Abstract
It is difficult to reconstruct the complete light field, and the reconstructed light field can only recognize specific fixed targets. These have limited the applications of the light field in practice. To solve the problems above, this article introduces the multi-perspective distributed information fusion into light field reconstruction to monitor and recognize the maneuvering targets. First, the light field is represented as sub-light fields at different perspectives (i.e. the Multi-sensor distributed network), and sparse representation and reconstruction are then performed. Second, we establish the multi-perspective distributed information fusion under the condition of regional full-coverage constraints. Finally, the light field data from multiple perspectives are fused and the states of the maneuvering targets are estimated. Experimental results show that the light field reconstruction time of the proposed method is less than 583 s, and the reconstruction accuracy exceeds 92.447% compared with the existing spatially variable bidirectional reflectance distribution function, micro-lens array, and others. In the aspect of maneuvering target recognition, the recognition time of the algorithm in this article is no more than 3.5 s. The recognition accuracy of the algorithm in this article is up to 86.739%. Moreover, the more viewing angles used, the higher the accuracy.
Keywords
Introduction
The light field was first proposed by, a former Soviet Union physicist, Gershun 1 in a classic book in 1936. Gershun pointed out that the light field was the all-light function of a point in a given direction, and the function value represented the brightness per unit area. Due to a large amount of data in the light field and the higher acquisition cost, it is difficult to obtain the light field in reality. In 1996, Levoy and Hanrahan 2 introduced the concept of the light field into the range of computer graphics for the first time. They simplified the seven-dimensional (7D) function expression of light into a four-dimensional (4D) function expression. By using a small amount of scene geometry information to achieve the entire light field rendering, the initial reconstruction has achieved desired results.
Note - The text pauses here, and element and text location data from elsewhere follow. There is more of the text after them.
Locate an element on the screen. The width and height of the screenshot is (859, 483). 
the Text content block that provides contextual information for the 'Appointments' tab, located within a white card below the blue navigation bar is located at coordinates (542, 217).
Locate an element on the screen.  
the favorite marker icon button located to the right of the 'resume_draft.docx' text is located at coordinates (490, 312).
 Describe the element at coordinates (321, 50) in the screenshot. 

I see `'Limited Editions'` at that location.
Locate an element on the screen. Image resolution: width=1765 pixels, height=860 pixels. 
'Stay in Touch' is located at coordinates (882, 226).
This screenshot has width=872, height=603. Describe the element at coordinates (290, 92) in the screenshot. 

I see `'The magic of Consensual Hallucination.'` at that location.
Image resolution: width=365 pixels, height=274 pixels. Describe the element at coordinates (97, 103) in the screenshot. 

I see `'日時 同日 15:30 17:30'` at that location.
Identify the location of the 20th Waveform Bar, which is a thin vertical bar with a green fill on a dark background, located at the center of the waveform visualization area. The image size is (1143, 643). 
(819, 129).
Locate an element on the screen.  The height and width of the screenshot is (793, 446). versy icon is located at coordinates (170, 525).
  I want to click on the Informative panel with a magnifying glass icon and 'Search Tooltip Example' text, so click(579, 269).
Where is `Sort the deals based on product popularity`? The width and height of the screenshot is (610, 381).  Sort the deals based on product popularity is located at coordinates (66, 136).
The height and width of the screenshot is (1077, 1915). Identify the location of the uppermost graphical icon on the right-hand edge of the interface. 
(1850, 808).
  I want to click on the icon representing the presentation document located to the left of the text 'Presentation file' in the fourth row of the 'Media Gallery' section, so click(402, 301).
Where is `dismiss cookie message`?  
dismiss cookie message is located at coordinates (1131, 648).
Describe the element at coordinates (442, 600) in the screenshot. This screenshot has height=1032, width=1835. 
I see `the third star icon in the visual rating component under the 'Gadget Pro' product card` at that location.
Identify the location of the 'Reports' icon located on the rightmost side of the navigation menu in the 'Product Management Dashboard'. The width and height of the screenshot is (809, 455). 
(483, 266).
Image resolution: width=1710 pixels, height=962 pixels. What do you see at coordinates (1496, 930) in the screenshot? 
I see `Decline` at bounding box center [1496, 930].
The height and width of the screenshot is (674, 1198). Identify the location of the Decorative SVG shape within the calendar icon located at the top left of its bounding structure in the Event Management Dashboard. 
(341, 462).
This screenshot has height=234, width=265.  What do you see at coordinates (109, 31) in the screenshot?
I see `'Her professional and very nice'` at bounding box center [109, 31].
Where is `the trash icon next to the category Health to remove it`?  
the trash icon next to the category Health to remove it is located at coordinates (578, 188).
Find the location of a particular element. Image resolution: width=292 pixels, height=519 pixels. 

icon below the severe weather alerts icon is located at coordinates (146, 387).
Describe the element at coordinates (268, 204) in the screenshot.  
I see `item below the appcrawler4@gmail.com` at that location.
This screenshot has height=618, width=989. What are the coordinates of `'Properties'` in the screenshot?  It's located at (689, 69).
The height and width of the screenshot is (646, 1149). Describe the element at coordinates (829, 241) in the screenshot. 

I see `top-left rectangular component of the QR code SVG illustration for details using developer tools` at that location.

Light field is the parametric representation of a 4D light radiation field that contains the position and direction information in space. In other words, it contains all images taken at the same object in the different positions and angles. The multi-perspective light field is to represent the complete light field with different perspectives. By combining the captured target information through the collaboration among the sensors, it is able to obtain the light field data set under many sensors. Therefore, it can be seen that the light field can naturally serve as a feature library of the target images.
Maneuvering target recognition is the process in which a particular target in movement is distinguished from other targets. The essence of maneuvering target recognition is to determine the image information of the maneuvering target in each frame. In a word, the process of target recognition not only includes the identification of similar targets but also includes the identification of the different type of targets.
With the rapid development of light field reconstruction technologies, the maneuvering target recognition based on light field has been widely studied in the fields of computer vision, pattern recognition, and image processing. Many researchers use the sparsity of the light field in the angle domain to monitor and identify the target. The use of the light field reconstruction technology can ignore the angle problem of shooting images and reduce the conditional constraints of the target recognition, which makes its application more extensive.
The main contributions of this article are as follows:
The multi-perspective representation of the complete light field is the reconstruction of the sub-light field at different perspectives based on the sparsity of the light field itself. This method reduces the amount of data during reconstruction and improves the accuracy of reconstruction.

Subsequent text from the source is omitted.